(Records from a dataset)
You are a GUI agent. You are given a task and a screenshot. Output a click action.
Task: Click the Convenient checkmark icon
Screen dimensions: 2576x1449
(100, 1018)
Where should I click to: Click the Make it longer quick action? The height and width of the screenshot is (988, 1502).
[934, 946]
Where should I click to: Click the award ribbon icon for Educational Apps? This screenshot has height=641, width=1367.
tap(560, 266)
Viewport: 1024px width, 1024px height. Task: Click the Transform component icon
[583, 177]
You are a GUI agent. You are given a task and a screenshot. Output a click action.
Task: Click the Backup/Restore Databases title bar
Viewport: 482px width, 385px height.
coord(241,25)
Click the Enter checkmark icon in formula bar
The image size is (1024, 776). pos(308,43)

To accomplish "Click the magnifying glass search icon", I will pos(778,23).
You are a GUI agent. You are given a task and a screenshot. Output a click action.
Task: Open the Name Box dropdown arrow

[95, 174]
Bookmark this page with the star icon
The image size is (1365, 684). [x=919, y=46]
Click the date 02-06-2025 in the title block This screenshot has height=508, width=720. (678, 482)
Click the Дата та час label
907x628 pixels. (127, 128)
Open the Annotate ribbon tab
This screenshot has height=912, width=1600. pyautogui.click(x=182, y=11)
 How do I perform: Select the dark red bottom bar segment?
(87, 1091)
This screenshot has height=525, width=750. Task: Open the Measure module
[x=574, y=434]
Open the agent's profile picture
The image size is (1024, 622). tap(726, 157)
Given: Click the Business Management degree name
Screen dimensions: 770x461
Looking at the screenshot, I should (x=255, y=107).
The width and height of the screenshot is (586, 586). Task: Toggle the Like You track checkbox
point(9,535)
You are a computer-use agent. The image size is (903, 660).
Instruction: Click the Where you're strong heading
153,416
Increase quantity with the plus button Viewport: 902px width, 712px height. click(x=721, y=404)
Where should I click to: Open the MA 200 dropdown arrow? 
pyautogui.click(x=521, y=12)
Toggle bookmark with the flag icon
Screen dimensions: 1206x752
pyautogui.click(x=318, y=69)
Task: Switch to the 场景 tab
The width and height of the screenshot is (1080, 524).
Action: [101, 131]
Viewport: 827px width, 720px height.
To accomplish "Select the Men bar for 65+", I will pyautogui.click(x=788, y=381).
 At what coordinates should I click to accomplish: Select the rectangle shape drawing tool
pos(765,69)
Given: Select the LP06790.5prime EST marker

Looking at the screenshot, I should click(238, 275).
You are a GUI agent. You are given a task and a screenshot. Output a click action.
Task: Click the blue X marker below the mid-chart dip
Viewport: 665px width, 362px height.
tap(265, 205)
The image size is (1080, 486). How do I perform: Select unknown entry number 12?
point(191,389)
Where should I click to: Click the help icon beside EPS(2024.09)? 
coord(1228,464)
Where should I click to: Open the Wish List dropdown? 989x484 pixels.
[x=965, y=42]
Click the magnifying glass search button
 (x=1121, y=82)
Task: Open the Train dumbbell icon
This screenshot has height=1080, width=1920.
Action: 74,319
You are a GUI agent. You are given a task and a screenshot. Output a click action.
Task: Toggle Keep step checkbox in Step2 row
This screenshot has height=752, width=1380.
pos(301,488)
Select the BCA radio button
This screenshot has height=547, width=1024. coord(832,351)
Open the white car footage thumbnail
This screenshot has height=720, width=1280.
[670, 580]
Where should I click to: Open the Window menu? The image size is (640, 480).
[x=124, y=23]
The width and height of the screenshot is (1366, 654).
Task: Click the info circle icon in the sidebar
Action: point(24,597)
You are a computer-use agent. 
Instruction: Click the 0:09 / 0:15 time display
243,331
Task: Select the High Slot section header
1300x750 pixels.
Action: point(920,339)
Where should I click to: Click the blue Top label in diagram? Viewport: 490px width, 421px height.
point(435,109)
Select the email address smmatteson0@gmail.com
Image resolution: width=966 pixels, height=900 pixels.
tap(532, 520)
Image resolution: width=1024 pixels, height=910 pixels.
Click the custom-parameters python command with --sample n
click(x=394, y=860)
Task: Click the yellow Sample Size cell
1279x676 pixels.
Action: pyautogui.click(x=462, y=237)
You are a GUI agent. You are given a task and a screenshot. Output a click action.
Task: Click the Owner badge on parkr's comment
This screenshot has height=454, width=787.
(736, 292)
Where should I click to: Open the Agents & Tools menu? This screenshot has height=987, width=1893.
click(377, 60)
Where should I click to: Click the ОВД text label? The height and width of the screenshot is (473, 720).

TASK: The entries above are to be copied word for word.

TASK RESULT:
You are a GUI agent. You are given a task and a screenshot. Output a click action.
Task: Click the Convenient checkmark icon
Screen dimensions: 2576x1449
(100, 1018)
Where should I click to: Click the Make it longer quick action? The height and width of the screenshot is (988, 1502).
[934, 946]
Where should I click to: Click the award ribbon icon for Educational Apps? This screenshot has height=641, width=1367.
tap(560, 266)
Viewport: 1024px width, 1024px height. Task: Click the Transform component icon
[583, 177]
You are a GUI agent. You are given a task and a screenshot. Output a click action.
Task: Click the Backup/Restore Databases title bar
Viewport: 482px width, 385px height.
coord(241,25)
Click the Enter checkmark icon in formula bar
The image size is (1024, 776). pos(308,43)

To accomplish "Click the magnifying glass search icon", I will pos(778,23).
You are a GUI agent. You are given a task and a screenshot. Output a click action.
Task: Open the Name Box dropdown arrow

[95, 174]
Bookmark this page with the star icon
The image size is (1365, 684). [x=919, y=46]
Click the date 02-06-2025 in the title block This screenshot has height=508, width=720. (678, 482)
Click the Дата та час label
907x628 pixels. (127, 128)
Open the Annotate ribbon tab
This screenshot has height=912, width=1600. pyautogui.click(x=182, y=11)
 How do I perform: Select the dark red bottom bar segment?
(87, 1091)
This screenshot has height=525, width=750. Task: Open the Measure module
[x=574, y=434]
Open the agent's profile picture
The image size is (1024, 622). tap(726, 157)
Given: Click the Business Management degree name
Screen dimensions: 770x461
Looking at the screenshot, I should (x=255, y=107).
The width and height of the screenshot is (586, 586). Task: Toggle the Like You track checkbox
point(9,535)
You are a computer-use agent. The image size is (903, 660).
Instruction: Click the Where you're strong heading
153,416
Increase quantity with the plus button Viewport: 902px width, 712px height. click(x=721, y=404)
Where should I click to: Open the MA 200 dropdown arrow? 
pyautogui.click(x=521, y=12)
Toggle bookmark with the flag icon
Screen dimensions: 1206x752
pyautogui.click(x=318, y=69)
Task: Switch to the 场景 tab
The width and height of the screenshot is (1080, 524).
Action: [101, 131]
Viewport: 827px width, 720px height.
To accomplish "Select the Men bar for 65+", I will pyautogui.click(x=788, y=381).
 At what coordinates should I click to accomplish: Select the rectangle shape drawing tool
pos(765,69)
Given: Select the LP06790.5prime EST marker

Looking at the screenshot, I should click(238, 275).
You are a GUI agent. You are given a task and a screenshot. Output a click action.
Task: Click the blue X marker below the mid-chart dip
Viewport: 665px width, 362px height.
tap(265, 205)
The image size is (1080, 486). How do I perform: Select unknown entry number 12?
point(191,389)
Where should I click to: Click the help icon beside EPS(2024.09)? 
coord(1228,464)
Where should I click to: Open the Wish List dropdown? 989x484 pixels.
[x=965, y=42]
Click the magnifying glass search button
 (x=1121, y=82)
Task: Open the Train dumbbell icon
This screenshot has height=1080, width=1920.
Action: 74,319
You are a GUI agent. You are given a task and a screenshot. Output a click action.
Task: Toggle Keep step checkbox in Step2 row
This screenshot has height=752, width=1380.
pos(301,488)
Select the BCA radio button
This screenshot has height=547, width=1024. coord(832,351)
Open the white car footage thumbnail
This screenshot has height=720, width=1280.
[670, 580]
Where should I click to: Open the Window menu? The image size is (640, 480).
[x=124, y=23]
The width and height of the screenshot is (1366, 654).
Task: Click the info circle icon in the sidebar
Action: point(24,597)
You are a computer-use agent. 
Instruction: Click the 0:09 / 0:15 time display
243,331
Task: Select the High Slot section header
1300x750 pixels.
Action: point(920,339)
Where should I click to: Click the blue Top label in diagram? Viewport: 490px width, 421px height.
point(435,109)
Select the email address smmatteson0@gmail.com
Image resolution: width=966 pixels, height=900 pixels.
tap(532, 520)
Image resolution: width=1024 pixels, height=910 pixels.
Click the custom-parameters python command with --sample n
click(x=394, y=860)
Task: Click the yellow Sample Size cell
1279x676 pixels.
Action: pyautogui.click(x=462, y=237)
You are a GUI agent. You are given a task and a screenshot. Output a click action.
Task: Click the Owner badge on parkr's comment
This screenshot has height=454, width=787.
(736, 292)
Where should I click to: Open the Agents & Tools menu? This screenshot has height=987, width=1893.
click(377, 60)
Where should I click to: Click the ОВД text label? The height and width of the screenshot is (473, 720).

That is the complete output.